+++ Given records

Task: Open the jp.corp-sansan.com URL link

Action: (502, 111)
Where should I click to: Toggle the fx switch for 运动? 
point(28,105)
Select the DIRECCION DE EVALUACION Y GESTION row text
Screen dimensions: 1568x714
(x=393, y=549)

++++++

(Task directions) Rewrite the records above, replacing "switch" with "button" and keeping everything else the same.

(Answer to this task)
Task: Open the jp.corp-sansan.com URL link

Action: (502, 111)
Where should I click to: Toggle the fx button for 运动? 
point(28,105)
Select the DIRECCION DE EVALUACION Y GESTION row text
Screen dimensions: 1568x714
(x=393, y=549)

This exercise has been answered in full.